Work to do:
Reproduce the lines below word for word, from the first one through the line containing "(x=332, y=452)", with both of those lines included.

Dataset rows:
┄┄┄┄┄┄┄┄┄┄┄┄┄┄┄┄┄┄┄┄
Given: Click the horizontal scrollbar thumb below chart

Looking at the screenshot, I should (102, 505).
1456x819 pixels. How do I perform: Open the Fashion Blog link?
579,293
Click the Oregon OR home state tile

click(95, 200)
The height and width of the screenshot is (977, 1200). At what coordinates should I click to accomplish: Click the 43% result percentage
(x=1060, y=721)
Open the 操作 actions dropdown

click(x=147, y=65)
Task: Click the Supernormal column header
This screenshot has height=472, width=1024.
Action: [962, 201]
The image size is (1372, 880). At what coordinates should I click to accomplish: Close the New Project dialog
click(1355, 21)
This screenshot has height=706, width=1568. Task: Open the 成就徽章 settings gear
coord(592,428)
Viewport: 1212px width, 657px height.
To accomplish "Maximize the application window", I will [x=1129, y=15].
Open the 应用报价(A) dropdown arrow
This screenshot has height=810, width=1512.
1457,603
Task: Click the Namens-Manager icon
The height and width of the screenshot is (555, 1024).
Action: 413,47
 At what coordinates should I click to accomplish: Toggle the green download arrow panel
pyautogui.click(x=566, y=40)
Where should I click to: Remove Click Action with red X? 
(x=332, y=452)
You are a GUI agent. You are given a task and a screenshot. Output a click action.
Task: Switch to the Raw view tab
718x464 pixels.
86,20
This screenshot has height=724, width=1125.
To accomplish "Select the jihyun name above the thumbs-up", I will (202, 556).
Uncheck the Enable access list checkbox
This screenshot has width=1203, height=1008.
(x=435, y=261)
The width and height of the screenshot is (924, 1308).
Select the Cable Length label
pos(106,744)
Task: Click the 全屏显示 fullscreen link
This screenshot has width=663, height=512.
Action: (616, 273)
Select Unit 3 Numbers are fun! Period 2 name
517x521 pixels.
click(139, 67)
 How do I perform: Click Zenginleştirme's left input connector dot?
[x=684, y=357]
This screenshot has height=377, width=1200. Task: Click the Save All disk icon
┄┄┄┄┄┄┄┄┄┄┄┄┄┄┄┄┄┄┄┄
Answer to this task:
Given: Click the horizontal scrollbar thumb below chart

Looking at the screenshot, I should (102, 505).
1456x819 pixels. How do I perform: Open the Fashion Blog link?
579,293
Click the Oregon OR home state tile

click(95, 200)
The height and width of the screenshot is (977, 1200). At what coordinates should I click to accomplish: Click the 43% result percentage
(x=1060, y=721)
Open the 操作 actions dropdown

click(x=147, y=65)
Task: Click the Supernormal column header
This screenshot has height=472, width=1024.
Action: [962, 201]
The image size is (1372, 880). At what coordinates should I click to accomplish: Close the New Project dialog
click(1355, 21)
This screenshot has height=706, width=1568. Task: Open the 成就徽章 settings gear
coord(592,428)
Viewport: 1212px width, 657px height.
To accomplish "Maximize the application window", I will [x=1129, y=15].
Open the 应用报价(A) dropdown arrow
This screenshot has height=810, width=1512.
1457,603
Task: Click the Namens-Manager icon
The height and width of the screenshot is (555, 1024).
Action: 413,47
 At what coordinates should I click to accomplish: Toggle the green download arrow panel
pyautogui.click(x=566, y=40)
Where should I click to: Remove Click Action with red X? 
(x=332, y=452)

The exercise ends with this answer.